A 25-person design practice needed to transition from the model of a sole owner and breadwinner to a second generation of new, young leaders.
The founding principal and sole owner had reached his 60s and realized that he was indispensable in getting work for the firm and leading it. The market recognized him as the face and voice of the company; he was a pillar of the community and had developed significant relationships and a strong network. Unfortunately, you can't just hand that over to the new leaders.
The emerging leaders in the firm had been identified, but no work had been done to analyze their strengths, capabilities, or concerns to help them assume appropriate roles. The owner had kept a tight rein on operations and found it hard to let go and delegate. In addition, some bad habits had developed over the practice's 30-year history that needed to be undone.
By interviewing the owner and future leaders, we learned what people understood and valued about how the firm was run, as well as what they didn't know or would change.
The practice had a solid place in the market but was limited by the capacity of the founder to continue to do that well. In our interviews, we also learned that the firm's financial model and the nitty-gritty of keeping a business sustainable were not apparent to the designated future leaders.
The company needed a new structure that was loosely built around its existing culture, the kind of leadership practices employees were used to and what they valued. The structure also needed to be based on the strengths of the new leaders. But at the same time, we wanted them to look at adapting the leadership culture within the firm to the new realities they were facing.
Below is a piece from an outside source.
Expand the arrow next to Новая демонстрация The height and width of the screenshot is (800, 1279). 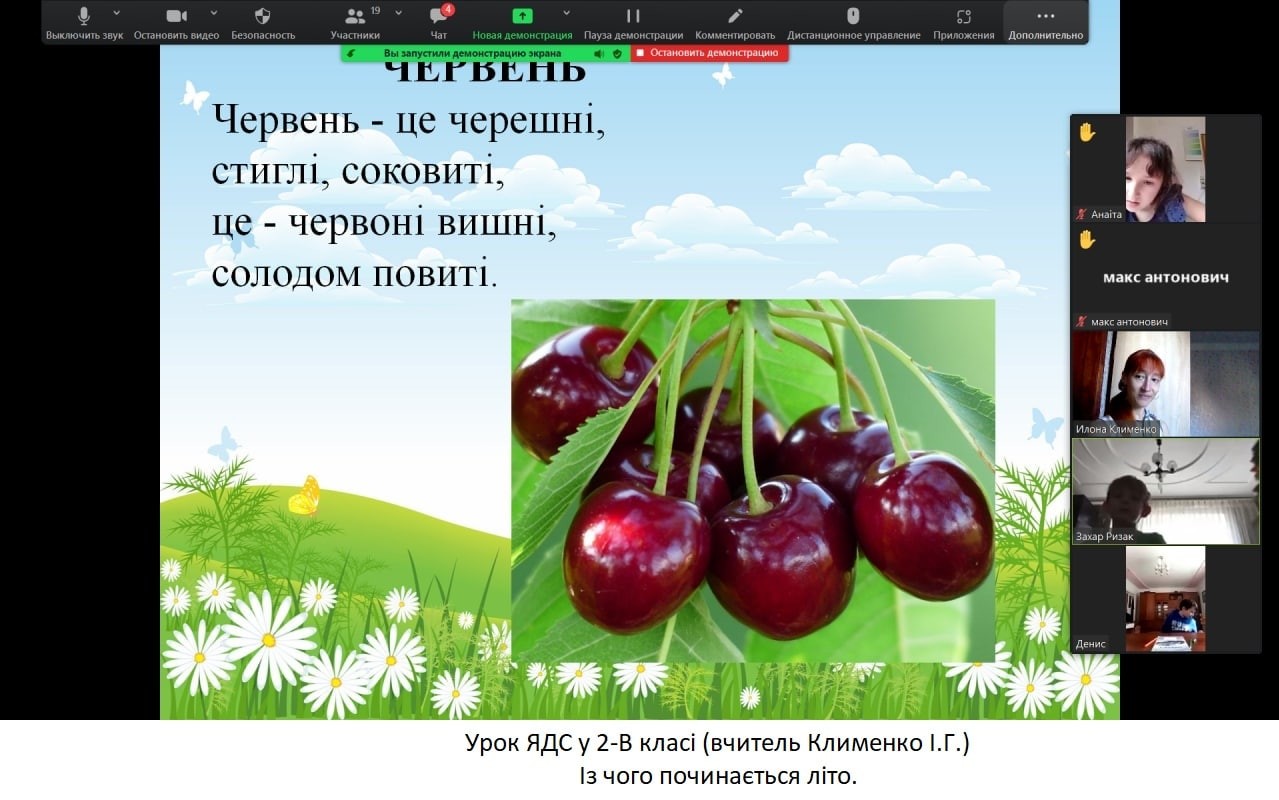click(x=567, y=13)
We're changing the culture of the practice from a closed, personality-driven organization to a more team-based collaborative culture.
We worked with our client to establish a leadership agenda that the new principals now follow, with appropriate priorities that break down daily, weekly, monthly, and quarterly. Along with this, we led quarterly reviews of the new team's development and effectiveness progress. We also trained the new leaders in business development skills, which didn't come naturally and had never been necessary. Because of this, the firm's new leaders are paying closer attention to their financial metrics, and their backlog and sales have grown, as have client contacts.